HISTORY: THAT REVOLUTION AND THIS REVOLUTION | nationalsalvation.net
Whenever you read the news or history, always remember the question, "Why was this information produced?"
One major factor in what is used to explain big happenings is that people demand big causes. So when Kennedy became the first president in sixty years to be assassinated, it was not just the pro-Cuban bias in the press that caused all that denial.
What happened was simply that a pro-Communist basket case had been allowed back into the US and he shot the president. That is a hell of a way to take all the wind out of a potentially Great Event.
Defeatists in our ranks do not want the Mantra to work for a reason of which they are not aware:
It's not exciting. They want the degeneration of the whole world to be the result of something really huge and mysterious.
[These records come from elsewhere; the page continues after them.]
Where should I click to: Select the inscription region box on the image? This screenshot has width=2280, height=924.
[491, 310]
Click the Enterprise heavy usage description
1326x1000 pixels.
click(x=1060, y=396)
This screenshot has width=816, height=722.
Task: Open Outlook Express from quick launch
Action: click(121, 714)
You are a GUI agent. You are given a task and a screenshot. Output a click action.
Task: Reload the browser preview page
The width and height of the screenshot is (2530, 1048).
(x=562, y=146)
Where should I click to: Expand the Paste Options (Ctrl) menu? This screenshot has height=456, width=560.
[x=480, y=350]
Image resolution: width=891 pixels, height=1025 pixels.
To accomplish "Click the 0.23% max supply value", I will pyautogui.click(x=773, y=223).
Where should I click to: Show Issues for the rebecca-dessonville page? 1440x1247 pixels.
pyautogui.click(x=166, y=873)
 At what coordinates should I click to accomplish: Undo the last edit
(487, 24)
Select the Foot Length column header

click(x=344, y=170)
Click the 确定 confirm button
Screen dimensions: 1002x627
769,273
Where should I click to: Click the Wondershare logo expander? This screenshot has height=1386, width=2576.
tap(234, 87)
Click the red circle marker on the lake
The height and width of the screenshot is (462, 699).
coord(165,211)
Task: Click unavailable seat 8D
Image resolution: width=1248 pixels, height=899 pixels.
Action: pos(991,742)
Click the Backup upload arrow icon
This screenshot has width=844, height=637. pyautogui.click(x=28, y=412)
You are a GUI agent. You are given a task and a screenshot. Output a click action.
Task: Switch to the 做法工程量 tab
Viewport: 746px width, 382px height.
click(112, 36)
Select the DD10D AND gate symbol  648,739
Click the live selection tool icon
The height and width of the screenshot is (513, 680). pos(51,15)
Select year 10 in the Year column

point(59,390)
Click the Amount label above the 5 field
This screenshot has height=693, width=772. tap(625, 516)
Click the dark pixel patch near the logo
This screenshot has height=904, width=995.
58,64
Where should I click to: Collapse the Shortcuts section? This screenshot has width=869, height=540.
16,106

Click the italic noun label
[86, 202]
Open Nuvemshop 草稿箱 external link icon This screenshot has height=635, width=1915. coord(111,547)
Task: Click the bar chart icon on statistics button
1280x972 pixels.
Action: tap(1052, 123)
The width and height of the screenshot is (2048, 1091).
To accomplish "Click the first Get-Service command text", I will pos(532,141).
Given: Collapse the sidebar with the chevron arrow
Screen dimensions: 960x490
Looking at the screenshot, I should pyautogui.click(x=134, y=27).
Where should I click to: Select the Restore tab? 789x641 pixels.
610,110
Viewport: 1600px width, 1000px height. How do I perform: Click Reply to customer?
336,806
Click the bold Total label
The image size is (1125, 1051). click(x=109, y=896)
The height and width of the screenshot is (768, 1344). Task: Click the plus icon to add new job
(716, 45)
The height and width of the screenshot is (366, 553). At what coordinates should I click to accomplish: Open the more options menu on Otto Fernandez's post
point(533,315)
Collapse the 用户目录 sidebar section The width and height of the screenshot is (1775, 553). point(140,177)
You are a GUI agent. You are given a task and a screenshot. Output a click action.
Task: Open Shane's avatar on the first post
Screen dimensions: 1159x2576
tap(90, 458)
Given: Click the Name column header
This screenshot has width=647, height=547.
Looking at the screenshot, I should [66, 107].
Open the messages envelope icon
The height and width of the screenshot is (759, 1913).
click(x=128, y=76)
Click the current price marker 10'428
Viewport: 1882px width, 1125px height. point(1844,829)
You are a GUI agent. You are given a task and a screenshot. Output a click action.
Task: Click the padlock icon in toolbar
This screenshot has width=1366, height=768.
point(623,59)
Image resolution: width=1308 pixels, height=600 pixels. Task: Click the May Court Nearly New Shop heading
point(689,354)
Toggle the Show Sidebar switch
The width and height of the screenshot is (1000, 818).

This rule applies to much of history. In 1775 all thirteen colonies threw out their Royal Governors. For all the nonsense about the dominance of Tories in some colonies, you don't have to be a statistician to know that 13 out of 13 is seldom coincidental.
The end result was made inevitable when all those farmers showed up to bushwhack the British soldiers as they went back to Boston.
During the entire war, the British held the cities, which you can do with an army, but the only other land they commanded was the ground they stood on. And they could not afford to occupy the cities forever.
When the Brits took Charleston in 1780, historians say the Revolution appeared lost. But the countryside rose against them, bushwhacking them.
There were lots of Tories in South Carolina. Those who say that America is a Land of Immigrants don't like to note that the only person at the Battle of King's Mountain who had not been born in America was the defeated commander Ferguson.
But historians want to talk about the French Alliance, about General Washington and all the rest. Who would want to read the reality that the people who kicked out every Royal Governor just had to keep the British bleeding money until they decided to go home?
Compared to The International Genius Conspiracy, the Mantra has little excitement and is just a lot of work. Those who are in this fight for fun and emotional outlet will never be sold on it.